The self-absorbed, radically anarcho-hedonist “counterculture” was cooked up by these elements, including the mass proliferation of LSD and other drugs on 44 U.S. college campuses, known as Operation MK-Ultra. The “counterculture” project elevated the East Village Beatnik culture to exemplary, superstar status among susceptible college students.

The goal was to knock the civil rights and other progressive movements off track, substituting for a morally-grounded public, fresh from defeating genocidal tyranny in World War II, a selfish, self-centered, “consumerist” one. East Villagers combined with the Madison Avenue marketeers and credit cards, and the “selfishness” offensive targeted the “baby boomer” generation.

This succeeded as by the 1970s, known as the “me decade,” the groundwork was laid for the unbridled greed and “might makes right” values of the Reagan revolution. By 1988, Gordon Gecco’s greed speech in the movie, “Wall Street,” had supplanted Martin Luther King’s “I Have a Dream” speech of 1963 as the nation’s clarion call.
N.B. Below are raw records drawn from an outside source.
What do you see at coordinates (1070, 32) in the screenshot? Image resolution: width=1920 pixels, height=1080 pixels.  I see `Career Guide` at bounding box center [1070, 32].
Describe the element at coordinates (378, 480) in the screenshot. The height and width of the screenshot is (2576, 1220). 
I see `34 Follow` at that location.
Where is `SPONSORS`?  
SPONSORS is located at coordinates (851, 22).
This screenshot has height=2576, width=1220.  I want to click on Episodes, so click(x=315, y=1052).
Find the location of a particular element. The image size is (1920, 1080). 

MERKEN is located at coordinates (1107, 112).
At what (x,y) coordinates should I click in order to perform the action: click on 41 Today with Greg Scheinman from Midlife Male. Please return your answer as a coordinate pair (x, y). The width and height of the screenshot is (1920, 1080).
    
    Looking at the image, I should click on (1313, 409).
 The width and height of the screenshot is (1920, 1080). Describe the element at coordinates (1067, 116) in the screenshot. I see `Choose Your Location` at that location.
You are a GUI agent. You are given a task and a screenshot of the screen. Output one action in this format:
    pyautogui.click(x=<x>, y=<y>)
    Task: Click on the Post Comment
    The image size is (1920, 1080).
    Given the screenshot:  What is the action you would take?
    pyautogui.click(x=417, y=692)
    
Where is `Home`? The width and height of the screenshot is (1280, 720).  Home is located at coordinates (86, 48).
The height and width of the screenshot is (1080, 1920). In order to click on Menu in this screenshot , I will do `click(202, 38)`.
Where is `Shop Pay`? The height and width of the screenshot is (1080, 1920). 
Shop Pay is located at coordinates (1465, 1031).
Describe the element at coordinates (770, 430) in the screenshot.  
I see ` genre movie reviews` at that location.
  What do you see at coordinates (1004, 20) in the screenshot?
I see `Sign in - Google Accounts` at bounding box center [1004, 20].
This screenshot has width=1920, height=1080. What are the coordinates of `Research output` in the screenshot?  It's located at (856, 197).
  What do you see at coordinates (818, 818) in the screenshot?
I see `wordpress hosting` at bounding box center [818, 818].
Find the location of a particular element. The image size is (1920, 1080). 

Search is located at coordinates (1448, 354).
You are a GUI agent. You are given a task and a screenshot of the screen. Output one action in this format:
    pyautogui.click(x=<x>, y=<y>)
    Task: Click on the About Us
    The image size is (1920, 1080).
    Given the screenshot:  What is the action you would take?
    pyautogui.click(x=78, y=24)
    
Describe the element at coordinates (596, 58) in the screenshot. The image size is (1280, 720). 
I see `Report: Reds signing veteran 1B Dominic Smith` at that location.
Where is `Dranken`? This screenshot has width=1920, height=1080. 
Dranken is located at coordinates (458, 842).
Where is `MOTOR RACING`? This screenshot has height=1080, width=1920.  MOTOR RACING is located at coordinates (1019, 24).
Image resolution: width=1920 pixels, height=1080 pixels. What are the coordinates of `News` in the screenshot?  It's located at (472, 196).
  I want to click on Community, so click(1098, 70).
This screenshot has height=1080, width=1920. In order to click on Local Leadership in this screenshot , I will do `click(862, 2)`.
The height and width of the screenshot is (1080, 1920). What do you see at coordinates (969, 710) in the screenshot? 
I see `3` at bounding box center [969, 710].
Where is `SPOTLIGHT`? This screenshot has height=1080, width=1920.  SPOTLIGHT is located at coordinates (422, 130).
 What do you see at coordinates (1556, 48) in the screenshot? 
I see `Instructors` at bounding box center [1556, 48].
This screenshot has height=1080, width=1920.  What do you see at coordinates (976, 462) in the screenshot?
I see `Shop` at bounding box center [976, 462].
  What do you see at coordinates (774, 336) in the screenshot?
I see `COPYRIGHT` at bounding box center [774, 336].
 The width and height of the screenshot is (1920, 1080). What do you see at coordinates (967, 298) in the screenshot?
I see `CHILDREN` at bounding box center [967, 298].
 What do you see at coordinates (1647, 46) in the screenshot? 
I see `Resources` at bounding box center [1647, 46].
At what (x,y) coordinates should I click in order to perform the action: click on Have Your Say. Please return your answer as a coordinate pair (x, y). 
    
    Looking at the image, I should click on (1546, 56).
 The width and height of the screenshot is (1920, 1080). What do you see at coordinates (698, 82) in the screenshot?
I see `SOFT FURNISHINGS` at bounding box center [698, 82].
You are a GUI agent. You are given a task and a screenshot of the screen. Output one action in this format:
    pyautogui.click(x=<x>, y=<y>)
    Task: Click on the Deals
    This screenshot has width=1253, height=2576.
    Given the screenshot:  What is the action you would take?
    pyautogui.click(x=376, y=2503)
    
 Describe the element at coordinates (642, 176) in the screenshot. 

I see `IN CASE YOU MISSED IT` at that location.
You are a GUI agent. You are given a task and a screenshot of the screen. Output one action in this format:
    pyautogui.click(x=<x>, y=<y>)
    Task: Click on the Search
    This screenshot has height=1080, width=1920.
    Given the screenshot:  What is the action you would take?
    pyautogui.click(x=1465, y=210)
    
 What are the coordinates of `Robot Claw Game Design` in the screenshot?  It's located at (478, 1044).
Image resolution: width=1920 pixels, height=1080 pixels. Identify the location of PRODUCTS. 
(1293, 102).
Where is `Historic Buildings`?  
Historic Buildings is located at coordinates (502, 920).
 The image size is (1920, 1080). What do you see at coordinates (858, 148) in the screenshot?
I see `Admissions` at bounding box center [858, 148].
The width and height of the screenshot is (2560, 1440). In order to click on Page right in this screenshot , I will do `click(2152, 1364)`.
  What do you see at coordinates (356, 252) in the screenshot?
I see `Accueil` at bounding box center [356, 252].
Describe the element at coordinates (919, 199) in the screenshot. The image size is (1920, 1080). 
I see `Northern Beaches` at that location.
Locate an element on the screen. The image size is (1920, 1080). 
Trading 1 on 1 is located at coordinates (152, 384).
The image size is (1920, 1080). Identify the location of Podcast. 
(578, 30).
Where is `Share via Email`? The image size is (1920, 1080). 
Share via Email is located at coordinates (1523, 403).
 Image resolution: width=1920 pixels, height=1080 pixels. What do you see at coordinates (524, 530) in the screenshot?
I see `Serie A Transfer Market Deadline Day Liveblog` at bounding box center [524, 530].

The “Rosetta stone” for unraveling this lies in philosophies.

On the one hand, there is the long tradition of humanitarian and scientific values, dating to Plato, that was the bedrock of the American revolution and our democratic system. It peaked with the U.S.’s generosity following World War II, funding the Marshall Plan in Europe and the reconstruction of Japan, and the promotion of the United Nations and its “International Declaration of the Rights of Man.”

On the other hand, there is the tradition of the cynics and anarchists, the purveyors of greed and superstition, who developed systems of thought in the 19th century to undermine emerging democracies and the empowerment of the working man. Their tool was an appeal to paranoid “each versus all” thinking, radical individualism and hedonism. Nietzsche, existentialism, anarchism and “social Darwinism” were the resources, and in Europe, this translated into fascism.

This latter current was dumped into the U.S. counterculture of the 1950s and 1960s, and its targeted enemy was American humanitarian generosity of spirit.

CIA tool Ken Kesey was a major force behind the 1967 San Francisco “Summer of Love” project, and the counterculture’s heavy-handed promotion of “sex, drugs and rock and roll.” His and Timothy Leary’s efforts were complemented by the work of shady (as in covert intelligence-backed) entities like the Esalen Institute and the mushrooming of counterculture organizations, techniques and cults, most documented in Marilyn Ferguson’s comprehensive 1980 book, The Aquarian Conpiracy, written from a pro-counterculture perspective.